Estimating temporal trends in merchantable wood volume

This page provides a detailed tutorial of the code used to implement the second case study presented in Stanke, Finley, Domke (2021), “Simplifying small area estimation with rFIA: a demonstration of tools and techniques”. Here, we develop a temporally-explicit unit-level estimator of trends in merchantable wood volume in Washington County, Maine, using a Bayesian multi-level linear model and data collected by the USFS Forest Inventory and Analysis (FIA) Program. Note that this tutorial only shows the code and does not show the results of the code.

Figure 2 (reprinted above for convenience) provides a concept map illustrating key steps, functions, and workflows used to estimate multi-decadal trends in merchantable wood volume in Washington County. Here, blue cylinders represent data inputs, orange hexagons represent intermediate data products, red ovals represent models, and green rectangles represent domain estimates.

In words, this process consists of four primary stages:

Extract survey design information associated with the most recent “current volume” inventory in Maine.
Produce plot-level summaries of merchantable wood volume for all FIA plot visits within our domain of interest (i.e., timberland in Washington county, years 1999-2025).
Fit a Bayesian multi-level linear model to estimate plot- and stratum-level mean merchantable wood volume conditional on time, accounting for repeated observation of plots.
Summarize regression coefficients estimated by the model using post-stratified design weights, yielding a robust model-based estimator of temporal trends in total merchantable wood volume for our domains of interest.

Finally, we evaluate the performance of our model by comparing model-based population estimates to annual, post-stratified estimates (design-based) for the same population over the period 1999-2019.

Getting Started

Downloading code and data from GitHub

Data and code required to replicate our workflows are available on GitHub. If you are familiar with Git, simply clone this repository on your local machine to get started. If you are not familiar, click on the Code dropdown in the upper-right hand corner of the landing page here (just left of the About section), and you can download the full repository as a zip file.

Important: we house code and data associated with both case studies presented in this manuscript in the GitHub repository referenced above. Everything you need for this case study (estimating trends in merchantable volume in Washington County, Maine) can be found in the vol/ directory.

Source code is located in vol/src/
FIA data are downloaded from FIA’s public server by getFIA.R. These data will be stored in the vol/data/ directory once downloaded. You only need to download once, as data will be saved on disk.
Results (i.e., population estimates and plot-level summaries) generated by source code are stored in volume/results/
To run: source in the following order (1) getFIA.R, (2) pltSummaries.R, (3) fitModel.R, and (4) annualPanels.R.

WRITTEN EXERCISE 1 »
According to the tutorial on merchantable wood volume trends, which directory holds everything needed for this case study?
WRITTEN EXERCISE 2 »
Write out the records again, substituting "Tap" for "Click" and keeping everything else unchanged. Omit the pictures from your answer.

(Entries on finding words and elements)
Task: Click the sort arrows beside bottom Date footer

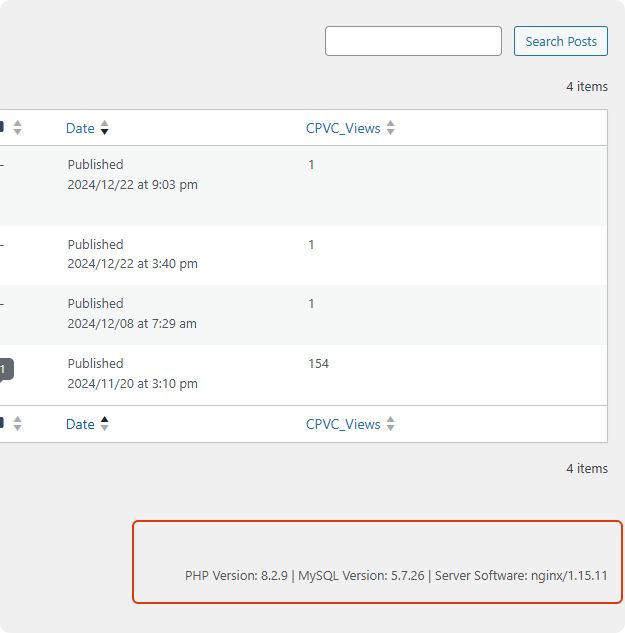Action: 105,424
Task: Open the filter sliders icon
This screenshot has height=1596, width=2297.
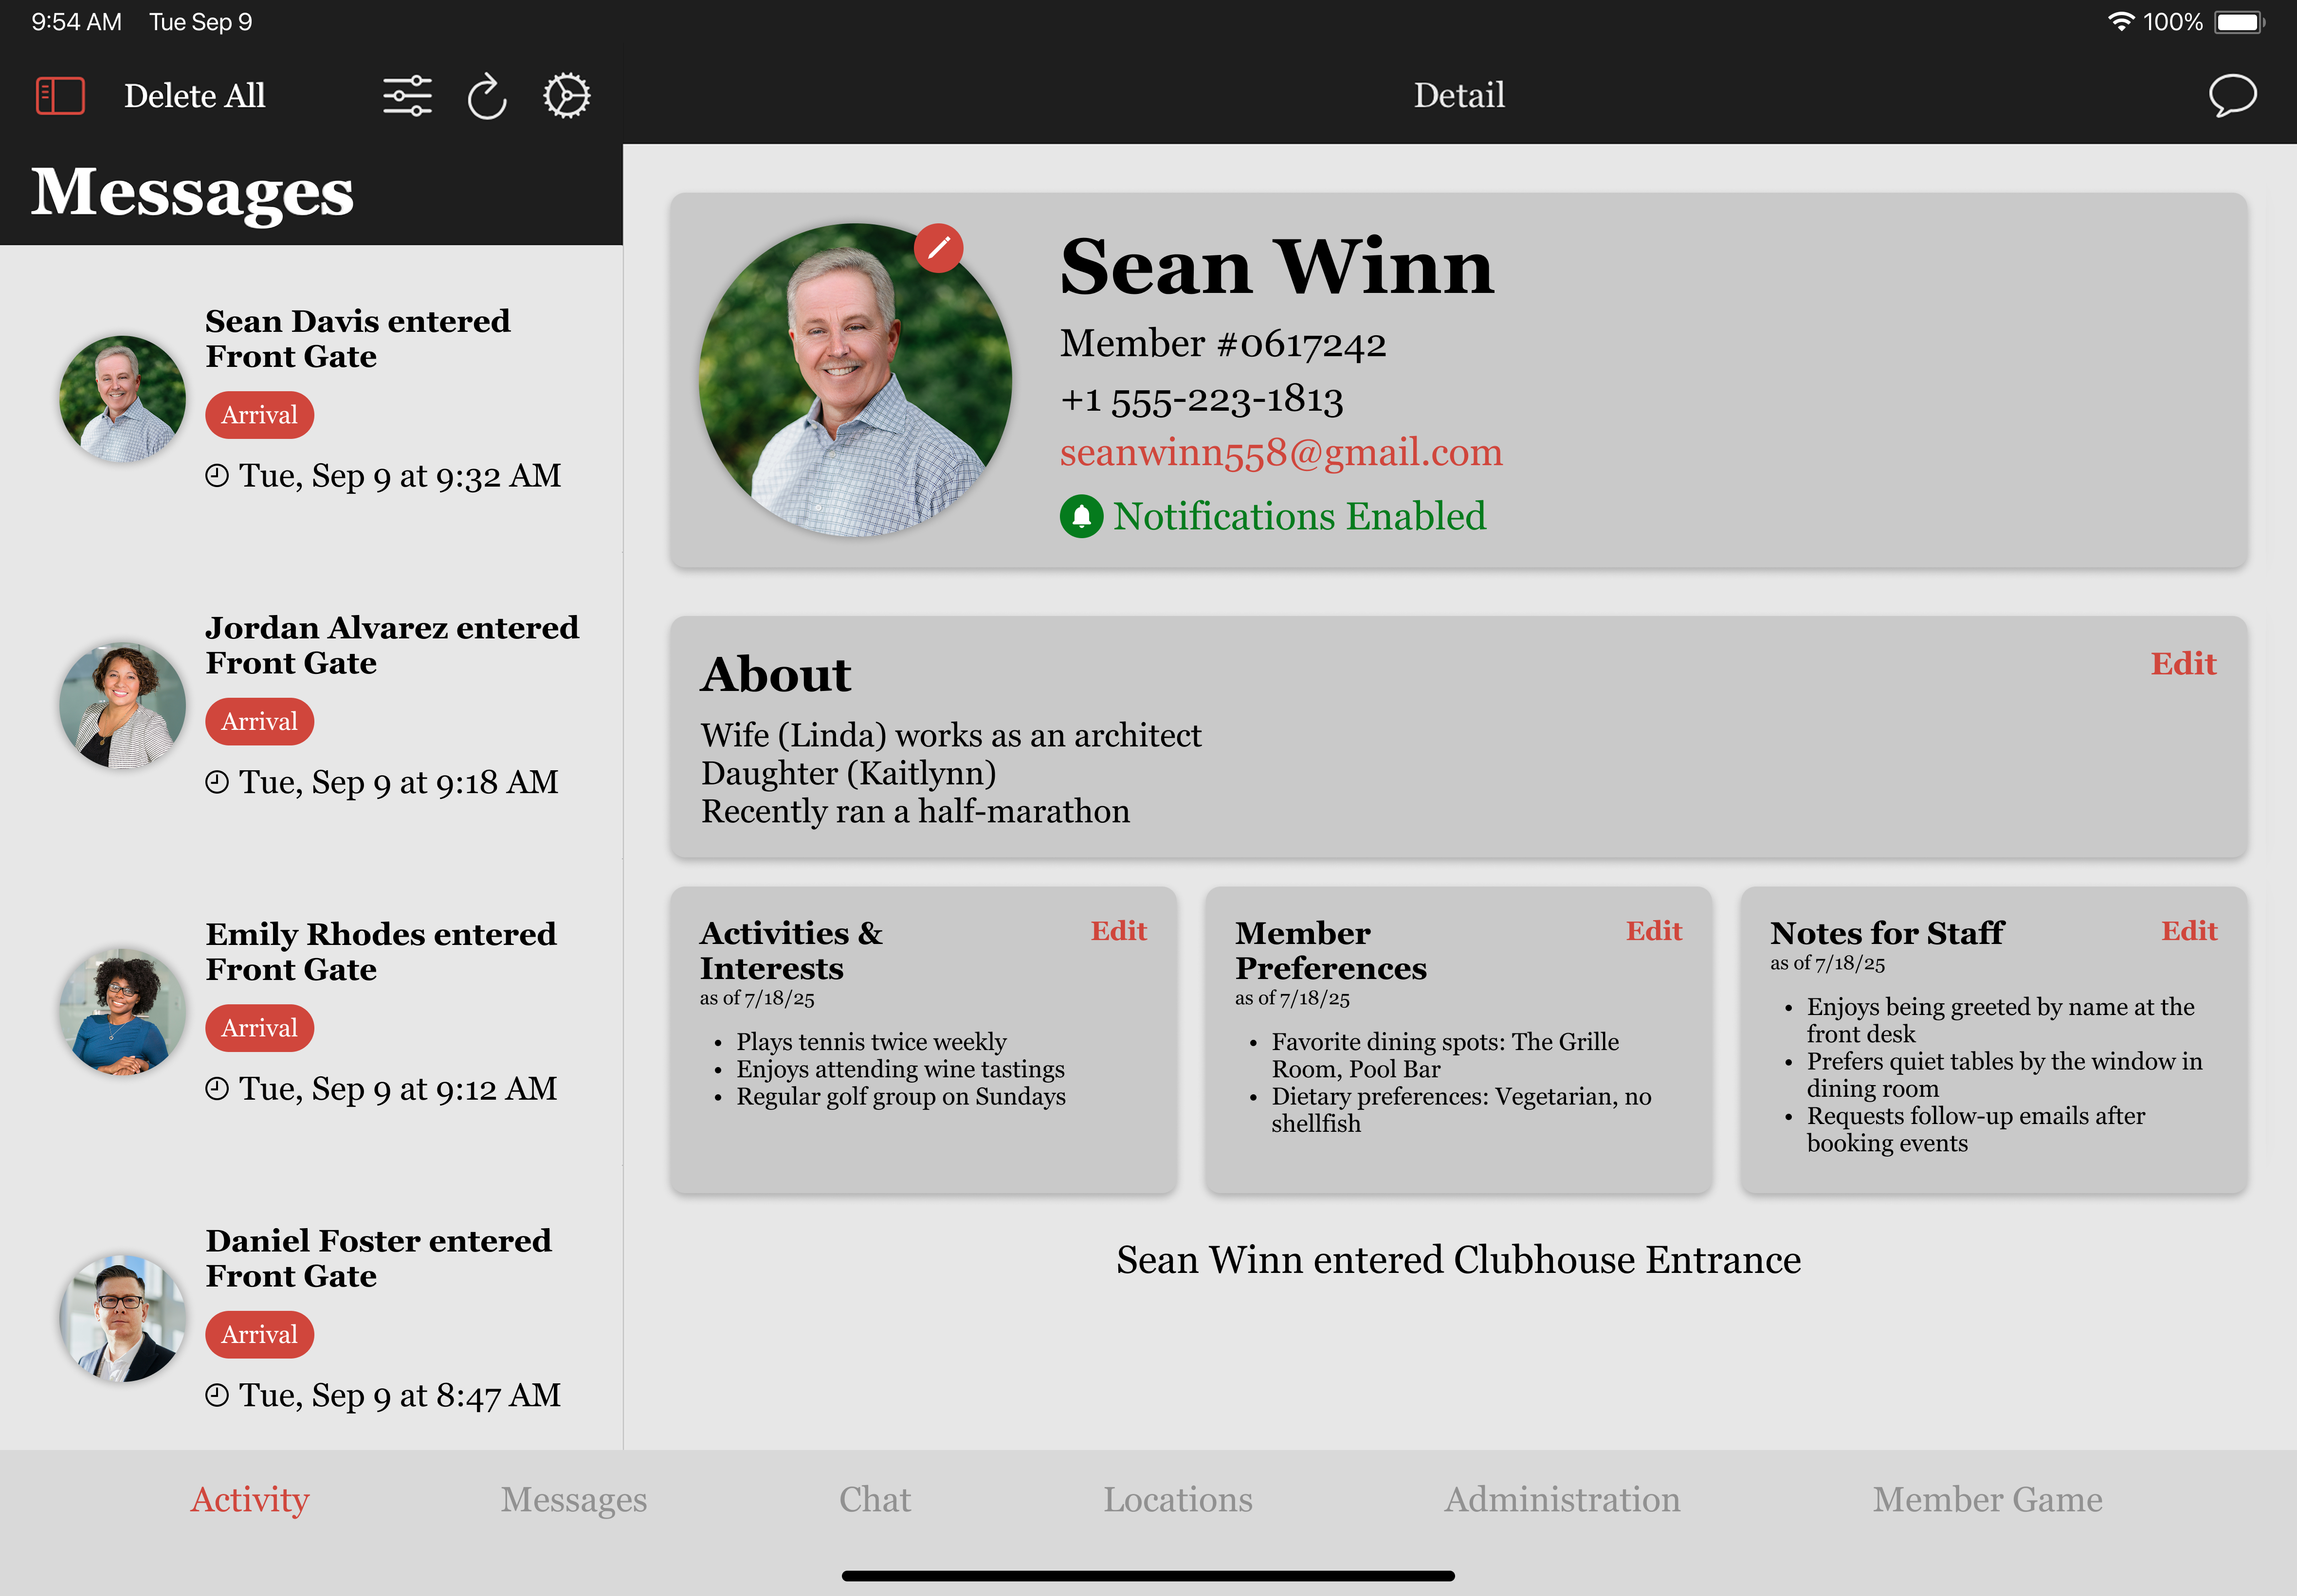Action: coord(407,96)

FULL ANSWER 1 »
The vol/ directory.

FULL ANSWER 2 »
Task: Tap the sort arrows beside bottom Date footer

Action: 105,424
Task: Open the filter sliders icon
This screenshot has height=1596, width=2297.
Action: coord(407,96)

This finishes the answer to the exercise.